(Exercise input Opens)
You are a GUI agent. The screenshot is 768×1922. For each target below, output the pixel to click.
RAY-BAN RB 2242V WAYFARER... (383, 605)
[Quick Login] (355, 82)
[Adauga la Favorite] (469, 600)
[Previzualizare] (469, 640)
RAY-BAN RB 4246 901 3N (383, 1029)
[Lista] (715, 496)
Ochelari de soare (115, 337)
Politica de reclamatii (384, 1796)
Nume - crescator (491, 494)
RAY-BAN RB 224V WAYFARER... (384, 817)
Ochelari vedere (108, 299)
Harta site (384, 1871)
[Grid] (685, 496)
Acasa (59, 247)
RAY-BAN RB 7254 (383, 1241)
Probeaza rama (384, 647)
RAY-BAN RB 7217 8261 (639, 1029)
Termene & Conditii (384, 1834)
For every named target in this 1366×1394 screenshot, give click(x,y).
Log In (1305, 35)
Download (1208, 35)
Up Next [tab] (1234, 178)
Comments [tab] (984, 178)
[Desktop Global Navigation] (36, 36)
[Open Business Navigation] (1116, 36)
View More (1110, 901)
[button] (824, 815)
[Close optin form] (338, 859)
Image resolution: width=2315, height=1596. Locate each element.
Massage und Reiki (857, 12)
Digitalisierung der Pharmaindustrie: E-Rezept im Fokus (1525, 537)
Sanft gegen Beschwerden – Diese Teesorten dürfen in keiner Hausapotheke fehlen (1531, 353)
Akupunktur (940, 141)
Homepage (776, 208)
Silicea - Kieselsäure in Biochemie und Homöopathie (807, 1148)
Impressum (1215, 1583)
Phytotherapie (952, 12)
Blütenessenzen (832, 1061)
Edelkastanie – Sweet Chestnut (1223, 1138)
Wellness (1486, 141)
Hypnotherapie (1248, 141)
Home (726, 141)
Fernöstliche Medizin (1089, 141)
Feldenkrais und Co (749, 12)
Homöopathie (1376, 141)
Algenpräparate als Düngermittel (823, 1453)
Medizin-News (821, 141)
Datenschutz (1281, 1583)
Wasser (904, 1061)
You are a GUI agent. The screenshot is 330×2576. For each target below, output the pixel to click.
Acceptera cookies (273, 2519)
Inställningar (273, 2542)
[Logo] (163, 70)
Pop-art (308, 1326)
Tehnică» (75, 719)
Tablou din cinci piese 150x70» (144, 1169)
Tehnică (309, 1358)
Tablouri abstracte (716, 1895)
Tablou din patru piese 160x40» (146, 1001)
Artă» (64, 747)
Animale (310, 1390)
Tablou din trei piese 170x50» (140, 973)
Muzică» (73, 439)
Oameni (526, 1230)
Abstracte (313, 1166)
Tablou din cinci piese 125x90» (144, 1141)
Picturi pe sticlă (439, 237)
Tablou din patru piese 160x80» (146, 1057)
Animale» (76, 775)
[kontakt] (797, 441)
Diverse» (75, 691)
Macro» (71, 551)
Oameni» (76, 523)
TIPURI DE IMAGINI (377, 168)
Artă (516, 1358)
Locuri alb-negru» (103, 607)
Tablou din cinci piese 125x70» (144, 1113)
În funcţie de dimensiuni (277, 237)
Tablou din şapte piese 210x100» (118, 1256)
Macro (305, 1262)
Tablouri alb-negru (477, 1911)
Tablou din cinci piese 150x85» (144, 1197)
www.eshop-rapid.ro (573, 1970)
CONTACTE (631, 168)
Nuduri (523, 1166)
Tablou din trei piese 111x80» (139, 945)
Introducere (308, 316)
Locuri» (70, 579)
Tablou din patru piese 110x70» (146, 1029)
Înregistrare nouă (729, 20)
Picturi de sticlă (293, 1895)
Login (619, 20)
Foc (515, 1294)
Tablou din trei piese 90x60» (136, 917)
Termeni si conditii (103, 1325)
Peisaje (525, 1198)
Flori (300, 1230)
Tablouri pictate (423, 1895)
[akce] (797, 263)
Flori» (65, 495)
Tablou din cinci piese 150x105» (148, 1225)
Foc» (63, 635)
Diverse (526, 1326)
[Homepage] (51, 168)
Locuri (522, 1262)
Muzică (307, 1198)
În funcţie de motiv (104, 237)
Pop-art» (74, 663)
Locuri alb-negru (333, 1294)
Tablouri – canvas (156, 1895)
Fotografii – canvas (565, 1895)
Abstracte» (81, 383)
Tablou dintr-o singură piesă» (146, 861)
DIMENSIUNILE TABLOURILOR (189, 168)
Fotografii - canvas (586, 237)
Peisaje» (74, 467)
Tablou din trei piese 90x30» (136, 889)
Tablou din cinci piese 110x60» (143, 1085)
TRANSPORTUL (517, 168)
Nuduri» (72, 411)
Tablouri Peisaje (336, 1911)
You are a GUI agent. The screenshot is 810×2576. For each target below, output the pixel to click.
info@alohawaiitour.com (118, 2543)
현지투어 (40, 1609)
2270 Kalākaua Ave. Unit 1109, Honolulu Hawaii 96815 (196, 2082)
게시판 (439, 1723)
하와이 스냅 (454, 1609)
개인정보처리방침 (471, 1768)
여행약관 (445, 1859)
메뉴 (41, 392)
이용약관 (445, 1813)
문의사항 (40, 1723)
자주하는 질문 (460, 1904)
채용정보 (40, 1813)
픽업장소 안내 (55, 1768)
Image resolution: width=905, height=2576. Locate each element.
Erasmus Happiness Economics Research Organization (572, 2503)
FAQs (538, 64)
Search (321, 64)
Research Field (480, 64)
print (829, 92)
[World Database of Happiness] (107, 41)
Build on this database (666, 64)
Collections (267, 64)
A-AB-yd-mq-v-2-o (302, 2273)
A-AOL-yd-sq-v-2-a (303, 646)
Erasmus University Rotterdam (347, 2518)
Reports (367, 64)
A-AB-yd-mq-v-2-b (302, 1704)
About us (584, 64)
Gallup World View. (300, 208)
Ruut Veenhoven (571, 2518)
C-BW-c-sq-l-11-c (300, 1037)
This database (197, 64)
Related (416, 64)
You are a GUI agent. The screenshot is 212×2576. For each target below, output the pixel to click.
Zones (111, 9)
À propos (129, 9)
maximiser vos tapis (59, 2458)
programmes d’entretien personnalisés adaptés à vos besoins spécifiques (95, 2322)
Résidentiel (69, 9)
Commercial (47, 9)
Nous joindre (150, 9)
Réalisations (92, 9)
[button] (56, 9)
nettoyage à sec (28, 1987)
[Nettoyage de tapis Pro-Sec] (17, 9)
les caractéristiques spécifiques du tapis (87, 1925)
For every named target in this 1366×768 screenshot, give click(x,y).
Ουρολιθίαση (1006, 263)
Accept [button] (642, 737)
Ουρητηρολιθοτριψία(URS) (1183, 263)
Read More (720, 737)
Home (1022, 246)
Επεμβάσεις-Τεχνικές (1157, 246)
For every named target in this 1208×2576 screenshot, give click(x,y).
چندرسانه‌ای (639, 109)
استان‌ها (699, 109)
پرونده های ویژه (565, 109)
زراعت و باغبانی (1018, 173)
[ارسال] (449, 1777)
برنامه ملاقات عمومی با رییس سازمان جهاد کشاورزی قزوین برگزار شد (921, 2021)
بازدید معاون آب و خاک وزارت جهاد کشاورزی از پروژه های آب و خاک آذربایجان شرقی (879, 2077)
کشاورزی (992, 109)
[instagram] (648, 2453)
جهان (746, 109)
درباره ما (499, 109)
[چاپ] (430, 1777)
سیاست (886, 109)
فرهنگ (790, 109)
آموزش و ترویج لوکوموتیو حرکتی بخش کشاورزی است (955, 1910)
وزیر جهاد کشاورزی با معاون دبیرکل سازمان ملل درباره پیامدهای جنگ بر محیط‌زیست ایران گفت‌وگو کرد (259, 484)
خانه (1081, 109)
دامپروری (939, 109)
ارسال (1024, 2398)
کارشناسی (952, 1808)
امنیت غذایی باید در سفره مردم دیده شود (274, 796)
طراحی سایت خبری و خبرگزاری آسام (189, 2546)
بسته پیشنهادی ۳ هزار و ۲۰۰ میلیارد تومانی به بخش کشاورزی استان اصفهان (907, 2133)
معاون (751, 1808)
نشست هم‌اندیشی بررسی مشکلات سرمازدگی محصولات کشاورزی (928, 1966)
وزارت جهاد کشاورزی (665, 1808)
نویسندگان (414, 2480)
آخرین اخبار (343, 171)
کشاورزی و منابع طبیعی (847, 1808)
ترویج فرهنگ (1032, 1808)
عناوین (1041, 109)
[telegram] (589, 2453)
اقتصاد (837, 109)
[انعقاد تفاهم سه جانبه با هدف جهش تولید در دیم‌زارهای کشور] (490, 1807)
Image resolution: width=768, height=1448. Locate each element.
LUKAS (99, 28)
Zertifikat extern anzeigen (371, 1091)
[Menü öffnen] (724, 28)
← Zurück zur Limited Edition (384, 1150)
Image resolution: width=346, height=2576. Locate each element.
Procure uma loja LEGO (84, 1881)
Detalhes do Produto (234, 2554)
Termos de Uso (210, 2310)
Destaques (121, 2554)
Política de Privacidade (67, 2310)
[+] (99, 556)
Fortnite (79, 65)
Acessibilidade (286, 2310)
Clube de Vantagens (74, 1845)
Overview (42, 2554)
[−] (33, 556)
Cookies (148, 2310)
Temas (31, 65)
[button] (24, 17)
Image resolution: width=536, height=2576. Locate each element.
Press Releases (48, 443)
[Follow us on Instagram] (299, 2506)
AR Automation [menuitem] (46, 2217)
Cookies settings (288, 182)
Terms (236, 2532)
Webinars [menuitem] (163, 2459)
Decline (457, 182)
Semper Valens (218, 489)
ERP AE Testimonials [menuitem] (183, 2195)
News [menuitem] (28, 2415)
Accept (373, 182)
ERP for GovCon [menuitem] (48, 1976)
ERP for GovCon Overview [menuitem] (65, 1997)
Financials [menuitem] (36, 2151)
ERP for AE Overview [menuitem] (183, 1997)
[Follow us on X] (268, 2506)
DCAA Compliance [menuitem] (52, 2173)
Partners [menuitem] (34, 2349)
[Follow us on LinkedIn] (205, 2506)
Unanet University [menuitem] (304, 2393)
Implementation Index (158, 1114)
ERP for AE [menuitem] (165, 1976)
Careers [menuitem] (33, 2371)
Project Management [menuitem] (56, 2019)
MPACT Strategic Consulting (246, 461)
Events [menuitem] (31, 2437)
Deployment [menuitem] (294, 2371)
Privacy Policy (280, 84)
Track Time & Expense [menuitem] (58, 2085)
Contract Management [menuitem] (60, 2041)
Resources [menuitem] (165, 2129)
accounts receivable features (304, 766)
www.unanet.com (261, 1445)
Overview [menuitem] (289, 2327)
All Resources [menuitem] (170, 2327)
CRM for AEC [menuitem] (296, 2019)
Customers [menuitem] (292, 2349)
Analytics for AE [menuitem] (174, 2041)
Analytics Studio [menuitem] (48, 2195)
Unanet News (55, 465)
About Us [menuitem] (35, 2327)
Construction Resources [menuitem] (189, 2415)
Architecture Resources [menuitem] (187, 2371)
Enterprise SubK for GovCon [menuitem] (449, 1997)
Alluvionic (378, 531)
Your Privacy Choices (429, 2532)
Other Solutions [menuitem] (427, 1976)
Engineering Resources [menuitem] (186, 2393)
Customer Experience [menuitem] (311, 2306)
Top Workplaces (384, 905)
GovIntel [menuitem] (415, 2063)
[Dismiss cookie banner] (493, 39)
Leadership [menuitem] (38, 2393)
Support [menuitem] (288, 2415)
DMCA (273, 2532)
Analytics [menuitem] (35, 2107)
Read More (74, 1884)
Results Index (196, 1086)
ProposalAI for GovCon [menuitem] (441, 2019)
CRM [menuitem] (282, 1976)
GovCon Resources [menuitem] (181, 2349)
(Exercise input Closes)
Your goal: Transcribe exactly, and only, the lines from the one bearing "Support [menuitem] (288, 2415)" through the last line of the entries, counting both.

Task result:
Support [menuitem] (288, 2415)
DMCA (273, 2532)
Analytics [menuitem] (35, 2107)
Read More (74, 1884)
Results Index (196, 1086)
ProposalAI for GovCon [menuitem] (441, 2019)
CRM [menuitem] (282, 1976)
GovCon Resources [menuitem] (181, 2349)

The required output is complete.